_DIRECTIONS_
Set down, please, exactly the lines below that run from the line with "Click the 74HC574N button flip-flop IC12" to the line with "The width and height of the screenshot is (1087, 448).", both lines included.

___ WORKING DATA ___

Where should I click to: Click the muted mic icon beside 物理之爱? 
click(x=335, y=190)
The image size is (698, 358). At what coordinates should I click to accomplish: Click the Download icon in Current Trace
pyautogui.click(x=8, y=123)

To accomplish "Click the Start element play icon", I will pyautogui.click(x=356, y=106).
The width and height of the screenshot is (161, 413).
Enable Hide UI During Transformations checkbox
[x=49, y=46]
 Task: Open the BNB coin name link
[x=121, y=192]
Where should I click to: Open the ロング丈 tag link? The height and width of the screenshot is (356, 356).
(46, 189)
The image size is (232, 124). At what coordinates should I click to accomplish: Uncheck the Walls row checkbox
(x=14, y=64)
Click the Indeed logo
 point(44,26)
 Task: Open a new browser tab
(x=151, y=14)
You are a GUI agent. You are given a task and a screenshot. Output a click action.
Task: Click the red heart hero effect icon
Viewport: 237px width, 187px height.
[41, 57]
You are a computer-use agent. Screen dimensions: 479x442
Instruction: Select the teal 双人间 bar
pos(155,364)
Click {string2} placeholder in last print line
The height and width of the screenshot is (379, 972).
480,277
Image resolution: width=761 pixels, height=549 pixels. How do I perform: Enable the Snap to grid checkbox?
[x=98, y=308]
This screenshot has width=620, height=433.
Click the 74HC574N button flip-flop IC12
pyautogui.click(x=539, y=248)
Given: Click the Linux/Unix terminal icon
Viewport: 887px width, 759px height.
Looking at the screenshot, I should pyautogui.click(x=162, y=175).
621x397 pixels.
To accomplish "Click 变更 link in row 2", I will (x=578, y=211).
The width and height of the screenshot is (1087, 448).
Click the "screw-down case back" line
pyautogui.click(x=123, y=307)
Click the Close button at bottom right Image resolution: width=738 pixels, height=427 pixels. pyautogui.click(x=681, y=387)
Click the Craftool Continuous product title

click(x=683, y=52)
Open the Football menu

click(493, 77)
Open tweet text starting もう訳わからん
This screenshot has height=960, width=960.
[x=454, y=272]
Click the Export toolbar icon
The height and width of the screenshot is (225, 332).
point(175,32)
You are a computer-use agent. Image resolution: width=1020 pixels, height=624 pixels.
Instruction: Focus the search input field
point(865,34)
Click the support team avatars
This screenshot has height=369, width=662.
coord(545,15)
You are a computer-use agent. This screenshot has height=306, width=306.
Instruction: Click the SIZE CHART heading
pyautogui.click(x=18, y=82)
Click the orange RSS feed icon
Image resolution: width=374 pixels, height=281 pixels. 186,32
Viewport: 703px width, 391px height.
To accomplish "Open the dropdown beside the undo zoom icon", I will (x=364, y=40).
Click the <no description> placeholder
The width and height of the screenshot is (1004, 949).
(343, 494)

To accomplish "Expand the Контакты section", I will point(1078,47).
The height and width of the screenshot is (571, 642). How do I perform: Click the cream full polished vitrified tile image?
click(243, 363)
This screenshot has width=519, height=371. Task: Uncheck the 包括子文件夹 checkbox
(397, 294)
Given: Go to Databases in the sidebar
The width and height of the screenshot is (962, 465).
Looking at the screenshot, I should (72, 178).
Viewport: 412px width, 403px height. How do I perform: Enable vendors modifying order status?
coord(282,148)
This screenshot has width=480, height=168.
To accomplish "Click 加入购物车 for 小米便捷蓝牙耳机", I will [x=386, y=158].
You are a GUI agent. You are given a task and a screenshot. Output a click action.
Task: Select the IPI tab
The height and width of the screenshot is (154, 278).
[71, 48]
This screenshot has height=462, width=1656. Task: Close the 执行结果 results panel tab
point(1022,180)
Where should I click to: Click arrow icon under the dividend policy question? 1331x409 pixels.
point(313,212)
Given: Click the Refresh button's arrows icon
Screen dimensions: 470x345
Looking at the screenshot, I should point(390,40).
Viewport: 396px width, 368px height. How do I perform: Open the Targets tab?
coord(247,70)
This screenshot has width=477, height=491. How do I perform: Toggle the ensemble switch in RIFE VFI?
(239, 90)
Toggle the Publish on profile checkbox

___

_WRITTEN ANSWER_
Click the 74HC574N button flip-flop IC12
pyautogui.click(x=539, y=248)
Given: Click the Linux/Unix terminal icon
Viewport: 887px width, 759px height.
Looking at the screenshot, I should pyautogui.click(x=162, y=175).
621x397 pixels.
To accomplish "Click 变更 link in row 2", I will (x=578, y=211).
The width and height of the screenshot is (1087, 448).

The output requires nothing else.